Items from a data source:
===============
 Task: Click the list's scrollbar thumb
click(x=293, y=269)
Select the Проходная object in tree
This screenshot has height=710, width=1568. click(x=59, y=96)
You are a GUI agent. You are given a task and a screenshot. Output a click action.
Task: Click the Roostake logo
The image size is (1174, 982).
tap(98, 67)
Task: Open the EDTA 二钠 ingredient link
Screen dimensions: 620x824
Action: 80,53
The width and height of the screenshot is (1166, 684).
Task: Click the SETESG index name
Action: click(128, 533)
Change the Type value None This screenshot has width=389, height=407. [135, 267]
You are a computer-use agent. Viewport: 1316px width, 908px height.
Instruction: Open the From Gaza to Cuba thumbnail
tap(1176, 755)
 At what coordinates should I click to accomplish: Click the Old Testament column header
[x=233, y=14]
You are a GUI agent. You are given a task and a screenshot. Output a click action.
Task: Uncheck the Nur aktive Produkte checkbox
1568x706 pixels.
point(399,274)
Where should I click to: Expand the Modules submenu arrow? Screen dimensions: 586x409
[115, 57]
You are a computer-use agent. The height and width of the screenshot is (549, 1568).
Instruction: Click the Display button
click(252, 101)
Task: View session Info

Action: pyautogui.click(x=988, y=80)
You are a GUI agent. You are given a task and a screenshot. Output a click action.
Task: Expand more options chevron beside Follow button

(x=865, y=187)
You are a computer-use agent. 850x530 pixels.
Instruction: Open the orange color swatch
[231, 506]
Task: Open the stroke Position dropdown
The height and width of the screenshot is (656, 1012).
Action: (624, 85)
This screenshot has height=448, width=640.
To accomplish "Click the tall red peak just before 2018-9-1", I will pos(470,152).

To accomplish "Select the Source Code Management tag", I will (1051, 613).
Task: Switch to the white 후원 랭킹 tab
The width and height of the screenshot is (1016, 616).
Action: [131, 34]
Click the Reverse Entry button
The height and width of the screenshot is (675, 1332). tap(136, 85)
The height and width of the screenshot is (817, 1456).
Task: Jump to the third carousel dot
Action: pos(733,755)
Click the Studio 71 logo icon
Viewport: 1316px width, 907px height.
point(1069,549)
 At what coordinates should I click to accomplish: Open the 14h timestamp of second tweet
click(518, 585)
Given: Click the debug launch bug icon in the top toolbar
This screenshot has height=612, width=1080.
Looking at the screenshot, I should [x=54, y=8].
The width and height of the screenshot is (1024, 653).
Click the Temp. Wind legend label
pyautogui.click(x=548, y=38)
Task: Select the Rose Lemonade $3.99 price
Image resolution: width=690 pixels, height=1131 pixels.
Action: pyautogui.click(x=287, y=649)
===============
What is expected:
After reading the data above, return it verbatim in full.

Written reply:
 Task: Click the list's scrollbar thumb
click(x=293, y=269)
Select the Проходная object in tree
This screenshot has height=710, width=1568. click(x=59, y=96)
You are a GUI agent. You are given a task and a screenshot. Output a click action.
Task: Click the Roostake logo
The image size is (1174, 982).
tap(98, 67)
Task: Open the EDTA 二钠 ingredient link
Screen dimensions: 620x824
Action: 80,53
The width and height of the screenshot is (1166, 684).
Task: Click the SETESG index name
Action: click(128, 533)
Change the Type value None This screenshot has width=389, height=407. [135, 267]
You are a computer-use agent. Viewport: 1316px width, 908px height.
Instruction: Open the From Gaza to Cuba thumbnail
tap(1176, 755)
 At what coordinates should I click to accomplish: Click the Old Testament column header
[x=233, y=14]
You are a GUI agent. You are given a task and a screenshot. Output a click action.
Task: Uncheck the Nur aktive Produkte checkbox
1568x706 pixels.
point(399,274)
Where should I click to: Expand the Modules submenu arrow? Screen dimensions: 586x409
[115, 57]
You are a computer-use agent. The height and width of the screenshot is (549, 1568).
Instruction: Click the Display button
click(252, 101)
Task: View session Info

Action: pyautogui.click(x=988, y=80)
You are a GUI agent. You are given a task and a screenshot. Output a click action.
Task: Expand more options chevron beside Follow button

(x=865, y=187)
You are a computer-use agent. 850x530 pixels.
Instruction: Open the orange color swatch
[231, 506]
Task: Open the stroke Position dropdown
The height and width of the screenshot is (656, 1012).
Action: (624, 85)
This screenshot has height=448, width=640.
To accomplish "Click the tall red peak just before 2018-9-1", I will pos(470,152).

To accomplish "Select the Source Code Management tag", I will (1051, 613).
Task: Switch to the white 후원 랭킹 tab
The width and height of the screenshot is (1016, 616).
Action: [131, 34]
Click the Reverse Entry button
The height and width of the screenshot is (675, 1332). tap(136, 85)
The height and width of the screenshot is (817, 1456).
Task: Jump to the third carousel dot
Action: pos(733,755)
Click the Studio 71 logo icon
Viewport: 1316px width, 907px height.
point(1069,549)
 At what coordinates should I click to accomplish: Open the 14h timestamp of second tweet
click(518, 585)
Given: Click the debug launch bug icon in the top toolbar
This screenshot has height=612, width=1080.
Looking at the screenshot, I should [x=54, y=8].
The width and height of the screenshot is (1024, 653).
Click the Temp. Wind legend label
pyautogui.click(x=548, y=38)
Task: Select the Rose Lemonade $3.99 price
Image resolution: width=690 pixels, height=1131 pixels.
Action: pyautogui.click(x=287, y=649)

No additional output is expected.